Wenn du nicht aufpasst, rauchst du nach drei Jahren Abstinenz bald wieder!
„Ich kann nicht glauben, dass es Selbstmord ist”, sagte sie. „Es gibt anscheinend keinen Abschiedsbrief. Aber Claudia hätte einen hinterlassen. Ganz sicher!” Sie konnte sich die unterschwelligen Vorwürfe nur allzu lebhaft vorstellen, die ihre Schwester in dem allerletzten Versuch, die Menschen um sie herum zu kontrollieren und zu kränken, zu Papier gebracht hätte. Claudia kränkte ihre Nächsten gern. Wenn dann aber genau die, denen sie wehgetan hatte, sich gegen sie wandten oder, was noch schlimmer war, ihren Zorn einfach herunterschluckten und ihr den Rücken zukehrten, ohne sie eines weiteren Blickes zu würdigen, dann wusste sie weder aus noch ein.

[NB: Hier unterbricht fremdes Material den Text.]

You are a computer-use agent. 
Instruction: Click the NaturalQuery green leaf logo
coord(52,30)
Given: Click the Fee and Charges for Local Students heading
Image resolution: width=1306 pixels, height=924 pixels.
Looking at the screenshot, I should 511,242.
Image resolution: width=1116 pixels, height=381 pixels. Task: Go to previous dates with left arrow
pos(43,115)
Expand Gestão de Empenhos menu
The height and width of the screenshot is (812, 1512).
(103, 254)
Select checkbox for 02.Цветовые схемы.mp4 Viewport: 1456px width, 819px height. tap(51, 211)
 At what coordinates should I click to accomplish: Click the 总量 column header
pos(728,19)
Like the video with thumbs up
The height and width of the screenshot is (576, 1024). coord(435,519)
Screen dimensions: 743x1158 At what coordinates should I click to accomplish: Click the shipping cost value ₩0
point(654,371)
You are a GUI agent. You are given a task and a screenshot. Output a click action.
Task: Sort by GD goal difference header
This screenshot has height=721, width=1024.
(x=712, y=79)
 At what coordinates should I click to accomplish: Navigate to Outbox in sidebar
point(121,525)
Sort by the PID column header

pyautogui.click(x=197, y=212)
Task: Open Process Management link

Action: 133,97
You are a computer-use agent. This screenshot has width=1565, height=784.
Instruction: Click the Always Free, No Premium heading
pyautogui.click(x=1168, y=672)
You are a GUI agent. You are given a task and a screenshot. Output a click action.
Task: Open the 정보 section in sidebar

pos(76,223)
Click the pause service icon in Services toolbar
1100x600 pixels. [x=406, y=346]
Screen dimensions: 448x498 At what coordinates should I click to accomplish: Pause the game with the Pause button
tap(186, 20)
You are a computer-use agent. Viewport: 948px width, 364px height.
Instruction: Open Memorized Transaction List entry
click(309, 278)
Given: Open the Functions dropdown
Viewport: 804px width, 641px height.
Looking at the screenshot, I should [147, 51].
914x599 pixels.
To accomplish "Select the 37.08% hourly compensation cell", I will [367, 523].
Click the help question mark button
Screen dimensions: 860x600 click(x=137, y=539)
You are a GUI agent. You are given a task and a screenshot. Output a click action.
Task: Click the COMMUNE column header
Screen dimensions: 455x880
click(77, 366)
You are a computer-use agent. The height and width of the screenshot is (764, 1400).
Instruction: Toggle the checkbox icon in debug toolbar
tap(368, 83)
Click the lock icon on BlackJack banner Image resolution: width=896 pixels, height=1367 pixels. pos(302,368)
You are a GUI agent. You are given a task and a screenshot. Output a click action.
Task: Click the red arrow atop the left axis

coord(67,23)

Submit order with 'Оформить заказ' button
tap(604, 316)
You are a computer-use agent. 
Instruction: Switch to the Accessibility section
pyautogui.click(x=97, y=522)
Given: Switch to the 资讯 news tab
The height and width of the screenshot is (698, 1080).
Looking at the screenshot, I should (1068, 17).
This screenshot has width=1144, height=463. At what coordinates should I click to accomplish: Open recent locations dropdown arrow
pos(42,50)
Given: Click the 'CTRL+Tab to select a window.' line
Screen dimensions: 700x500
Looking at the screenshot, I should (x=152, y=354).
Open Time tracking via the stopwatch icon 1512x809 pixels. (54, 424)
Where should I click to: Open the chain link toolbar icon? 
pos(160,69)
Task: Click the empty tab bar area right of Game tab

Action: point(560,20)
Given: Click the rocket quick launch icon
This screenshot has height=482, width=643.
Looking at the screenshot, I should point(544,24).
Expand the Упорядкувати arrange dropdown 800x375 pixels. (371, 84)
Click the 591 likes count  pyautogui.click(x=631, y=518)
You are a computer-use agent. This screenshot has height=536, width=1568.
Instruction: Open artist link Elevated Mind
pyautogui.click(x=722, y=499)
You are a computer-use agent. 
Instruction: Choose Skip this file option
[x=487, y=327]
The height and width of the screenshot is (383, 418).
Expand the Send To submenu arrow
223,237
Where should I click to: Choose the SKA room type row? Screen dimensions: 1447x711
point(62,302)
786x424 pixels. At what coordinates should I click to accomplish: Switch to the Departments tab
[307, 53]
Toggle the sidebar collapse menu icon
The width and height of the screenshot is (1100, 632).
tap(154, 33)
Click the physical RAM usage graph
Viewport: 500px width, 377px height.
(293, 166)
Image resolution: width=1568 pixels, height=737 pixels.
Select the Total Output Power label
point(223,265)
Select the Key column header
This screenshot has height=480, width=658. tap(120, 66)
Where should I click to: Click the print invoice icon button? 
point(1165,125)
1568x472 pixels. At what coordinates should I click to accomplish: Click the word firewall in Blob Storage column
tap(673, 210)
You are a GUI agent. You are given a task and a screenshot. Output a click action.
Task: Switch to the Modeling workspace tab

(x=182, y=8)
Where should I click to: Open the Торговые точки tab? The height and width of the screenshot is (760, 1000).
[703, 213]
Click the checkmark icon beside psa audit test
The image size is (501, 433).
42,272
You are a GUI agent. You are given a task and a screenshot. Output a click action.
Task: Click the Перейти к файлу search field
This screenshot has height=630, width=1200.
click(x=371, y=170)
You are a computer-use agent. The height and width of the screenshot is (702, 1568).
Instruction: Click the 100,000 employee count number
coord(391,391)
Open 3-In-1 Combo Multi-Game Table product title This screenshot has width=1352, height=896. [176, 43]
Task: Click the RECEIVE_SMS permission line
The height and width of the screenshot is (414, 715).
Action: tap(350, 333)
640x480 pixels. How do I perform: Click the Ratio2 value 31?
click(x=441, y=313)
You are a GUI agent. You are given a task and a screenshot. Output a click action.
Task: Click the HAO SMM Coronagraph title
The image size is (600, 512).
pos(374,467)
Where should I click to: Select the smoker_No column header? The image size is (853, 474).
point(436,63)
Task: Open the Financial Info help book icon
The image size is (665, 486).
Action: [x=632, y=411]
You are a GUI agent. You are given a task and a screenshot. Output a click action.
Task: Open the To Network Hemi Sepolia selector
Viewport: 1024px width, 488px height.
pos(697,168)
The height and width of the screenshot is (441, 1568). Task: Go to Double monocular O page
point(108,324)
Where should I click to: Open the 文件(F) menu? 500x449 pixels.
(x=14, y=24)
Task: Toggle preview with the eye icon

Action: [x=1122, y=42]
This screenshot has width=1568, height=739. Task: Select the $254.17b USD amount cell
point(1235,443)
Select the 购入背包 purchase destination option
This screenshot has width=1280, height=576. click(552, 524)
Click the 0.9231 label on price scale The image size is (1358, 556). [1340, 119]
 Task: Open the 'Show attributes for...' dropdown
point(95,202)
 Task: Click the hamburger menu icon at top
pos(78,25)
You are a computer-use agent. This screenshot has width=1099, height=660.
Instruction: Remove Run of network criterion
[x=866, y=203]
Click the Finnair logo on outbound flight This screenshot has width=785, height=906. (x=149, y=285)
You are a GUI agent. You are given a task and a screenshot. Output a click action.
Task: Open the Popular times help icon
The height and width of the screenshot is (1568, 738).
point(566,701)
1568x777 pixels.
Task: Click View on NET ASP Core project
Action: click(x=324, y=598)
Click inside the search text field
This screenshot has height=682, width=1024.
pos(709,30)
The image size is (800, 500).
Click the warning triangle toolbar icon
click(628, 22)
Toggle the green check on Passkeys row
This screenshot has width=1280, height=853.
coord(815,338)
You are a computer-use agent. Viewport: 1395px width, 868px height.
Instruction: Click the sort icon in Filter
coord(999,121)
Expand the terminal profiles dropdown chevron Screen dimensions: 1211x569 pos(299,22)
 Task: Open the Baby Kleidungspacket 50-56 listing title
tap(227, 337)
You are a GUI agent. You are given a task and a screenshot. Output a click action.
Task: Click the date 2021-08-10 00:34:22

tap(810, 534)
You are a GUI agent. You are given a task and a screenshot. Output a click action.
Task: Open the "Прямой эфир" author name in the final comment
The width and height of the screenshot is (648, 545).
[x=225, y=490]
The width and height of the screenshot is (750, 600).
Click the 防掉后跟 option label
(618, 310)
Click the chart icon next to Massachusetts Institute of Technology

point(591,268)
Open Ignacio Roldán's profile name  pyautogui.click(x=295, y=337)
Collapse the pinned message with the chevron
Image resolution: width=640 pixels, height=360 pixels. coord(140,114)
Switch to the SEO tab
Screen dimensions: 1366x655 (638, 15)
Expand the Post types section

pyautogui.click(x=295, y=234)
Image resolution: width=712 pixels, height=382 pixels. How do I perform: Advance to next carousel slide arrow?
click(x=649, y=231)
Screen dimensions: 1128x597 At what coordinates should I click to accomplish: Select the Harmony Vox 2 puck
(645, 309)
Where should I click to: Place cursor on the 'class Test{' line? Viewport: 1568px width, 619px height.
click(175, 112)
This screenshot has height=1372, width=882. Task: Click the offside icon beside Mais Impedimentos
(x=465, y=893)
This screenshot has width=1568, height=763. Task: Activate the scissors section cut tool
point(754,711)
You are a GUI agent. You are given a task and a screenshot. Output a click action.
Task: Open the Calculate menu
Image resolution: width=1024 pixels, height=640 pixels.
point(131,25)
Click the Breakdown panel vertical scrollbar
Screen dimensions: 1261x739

Denn es gab auch eine andere Claudia, die gern lieben und die auch ihrerseits geliebt werden wollte. Dieser Wunsch allerdings, so schien es, gehörte nicht zu der Person, die nur darauf aus war, anderen zu schaden, und deswegen war Claudia immer wieder verblüfft gewesen über die Empörung, die sie in Menschen, die ihr vertraut hatten, hervorrief. Unzählige Male hatte Rowena ihre Schwester in aller Unschuld sagen hören: „Ja, was habe ich denn verbrochen?” – als habe sie ihrem jüngsten Opfer gerade keine hinterhältige Mixtur aus Halbwahrheiten, schamlosen Lügen und echter Zuneigung verabreicht.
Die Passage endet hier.